Projectile motion (part 1) | One-dimensional motion | Physics | Khan Academy

Projectile motion (part 1) | One-dimensional motion | Physics | Khan Academy

October 10, 2019 92 By Kody Olson


Welcome back. I’m not going to do a bunch of
projectile motion problems, and this is because I think
you learn more just seeing someone do it, and thinking
out loud, than all the formulas. I have a strange notion that I
might have done more harm than good by confusing you with a lot
of what I did in the last couple of videos, so hopefully
I can undo any damage if I have done any, or even better–
hopefully, you did learn from those, and we’ll
just add to the learning. Let’s start with a
general problem. Let’s say that I’m at the top
of a cliff, and I jump– instead of throwing something,
I just jump off the cliff. We won’t worry about my motion
from side to side, but just assume that I go
straight down. We could even think that someone
just dropped me off of the top of the cliff. I know these are getting kind
of morbid, but let’s just assume that nothing
bad happens to me. Let’s say that at the top
of the cliff, my initial velocity– velocity initial– is
going to be 0, because I’m stationary before the person
drops me or before I jump. At the bottom of the cliff
my velocity is 100 meters per second. My question is, what is the
height of this cliff? I think this is a good time
to actually introduce the direction notion of
velocity, to show you this scalar quantity. Let’s assume up is positive,
and down is negative. My velocity is actually 100
meters per second down– I could have assumed
the opposite. The final velocity is 100 meters
per second down, and since we’re saying that down
is negative, and gravity is always pulling you down, we’re
going to say that our acceleration is equal to
gravity, which is equal to minus 10 meters per
second squared. I just wrote that ahead of
times, because when we’re dealing with anything of
throwing or jumping or anything on this planet, we
could just use this constant– the actual number is 9.81, but
I want to be able to do this without a calculator, so I’ll
just stick with minus 10 meters per second squared. It’s pulling me down, so that’s
why the minus is there. My question is: I know my
initial velocity, I know my final velocity, right before I
hit the ground or right when I hit the ground, what’s
the distance? In this circumstance, what
does distance represent? Distance would be the height of
the cliff, and so how do we figure this out? What’s the only formula that
we know for distance, or actually the change in distance,
but in this case, it’s the same thing. Change in distance is equal
to the average velocity. When you learned this in middle
school, or probably even elementary school, you
didn’t say average velocity, because you always assumed
velocity was constant– the average and the instantaneous
velocity was kind of the same thing. Now, since the velocity is
changing, we’re going to say the average velocity. So, the change in distance is
equal to the average velocity times time. This should be intuitive
to you at this point. Velocity really is just distance
divided by time, or actually, change in distance
divided by times change in time– or, change in
distance divided by change in times is velocity.
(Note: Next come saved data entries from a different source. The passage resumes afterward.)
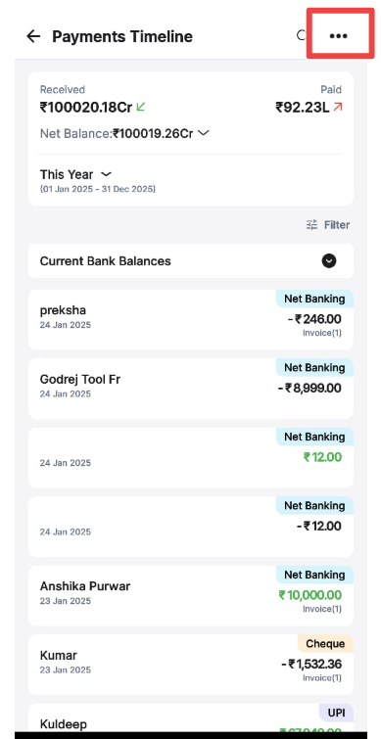Select the green ₹12.00 Net Banking transaction
This screenshot has height=739, width=381.
(x=190, y=458)
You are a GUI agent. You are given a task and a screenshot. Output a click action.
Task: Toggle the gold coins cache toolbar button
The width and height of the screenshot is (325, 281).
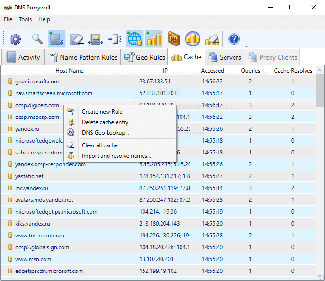[x=154, y=39]
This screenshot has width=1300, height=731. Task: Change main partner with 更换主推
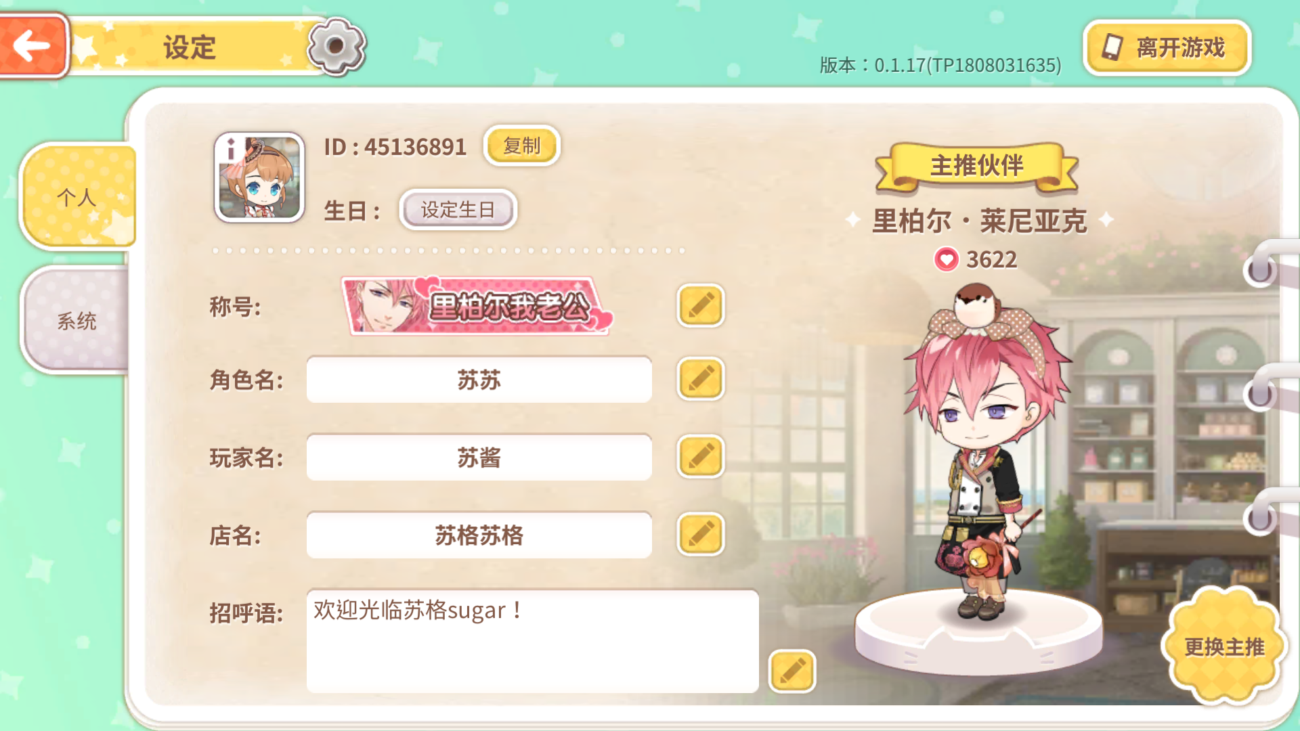(x=1224, y=646)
Let me actually change this
to change in time. Since we always assume– or we
normally assume– that we start at distance is equal to 0,
and we assume that start at time is equal to 0, we can write
distance is equal to velocity average times time. Maybe later on we’ll do
situations where we’re not starting at time 0, or distance
0, and in that case, we will have to be a little more
formal and say change in distance is equal to average
velocity the change in time. This is a formula we know,
and let’s see what we can figure out. Can we figure out the
average velocity? The average velocity is just
the average of the initial velocity and the
final velocity. The average velocity is just
equal to the average of these two numbers: so, minus 100 plus
0 over 2– and I’m just averaging the numbers– equals
minus 50 meters per second. We were able to figure
that out, so can we figure out time? We know also that velocity,
or let’s say the change in velocity, is equal to the
final velocity minus the initial velocity. This is nothing fancy– you
don’t have to memorize this. This hopefully is intuitive to
you, that the change is just the final velocity minus the
initial velocity, and that that equals acceleration
times time. So what’s the change in velocity
in this situation? Final velocity is minus 100
meters per second, and then the initial velocity is 0, so
the change in velocity is equal to minus 100 meters
per second. I’m kind of jumping in and out
of the units, but I think you get what I’m doing. That equals acceleration
times time– what’s the acceleration? It’s minus 10 meters per second
squared, because I’m going straight down– minus 10
meters per second squared times time. This is a pretty straightforward
equation. Let’s divide both sides by the
acceleration, by the minus 10 meters per second squared, and
you’ll get time is equal to– the negatives cancel out, as
they should, because negative time is difficult, we’re
assuming positive time, and it’s good we got a positive
time answer– but the negatives cancel out
and we get time is equal to 10 seconds. There we have it: we figured out
time, we figured out the average velocity, and so now we
can figure out the height of the cliff. The distance is equal to the
average velocity minus 50 meters per second times
10 seconds. The distance– this is going to
be an interesting notion to you– the distance it’s going
to be minus 500 meters. This might not make a lot of
sense to you– what does minus 500 meters mean? This is actually right, because
this formula is actually the change
in distance. We said if we did it formally,
it would be the change in distance. So if we have a cliff– let me
change colors with it– and if we assume that we start at this
point right here, and this distance is equal to 0,
then the ground, if this cliff is 500 hundred meters high, your
final distance– this is the initial distance– your
final distance df is actually going to be at minus
500 hundred meters. We could have done it the other
way around: we could have said this is plus 500
meters, and then this is 0, but all that matters is really
the change in distance. We’re saying from the top of the
cliff to the ground, the change in distance is
minus 500 meters. And minus, based on our
convention, we said minus is down, so the change is 500
meters down, and that’s height of the cliff. That’s pretty interesting. If you go to a 500 meter cliff–
500 is about 1,500 feet– so that’s roughly the
size of maybe a very tall skyscraper, like the
World Trade Center or the Sears Tower. If you jump off of something
like that, assuming no air resistance, which is a big
assumption, or if you were to drop a penny– because a penny
has very little air resistance– if you were to drop
a penny off of the top of Sears Tower or a building like
that, at the bottom it will be going 100 meters per second. That’s extremely fast, and
that’s why you shouldn’t be doing it, because that is fast
enough to kill somebody, and I don’t want to give you any bad
ideas if you’re a bad person. It’s just interesting that
physics allows you to solve these types of problems. In the next presentation, I’m
just going to keep doing problems, and hopefully you’ll
realize that everything really just boils down to average
velocity– change in velocity is acceleration times time,
and change in distance is equal to change in time times
average velocity, which we all did just now. I’ll see you in the
next presentation.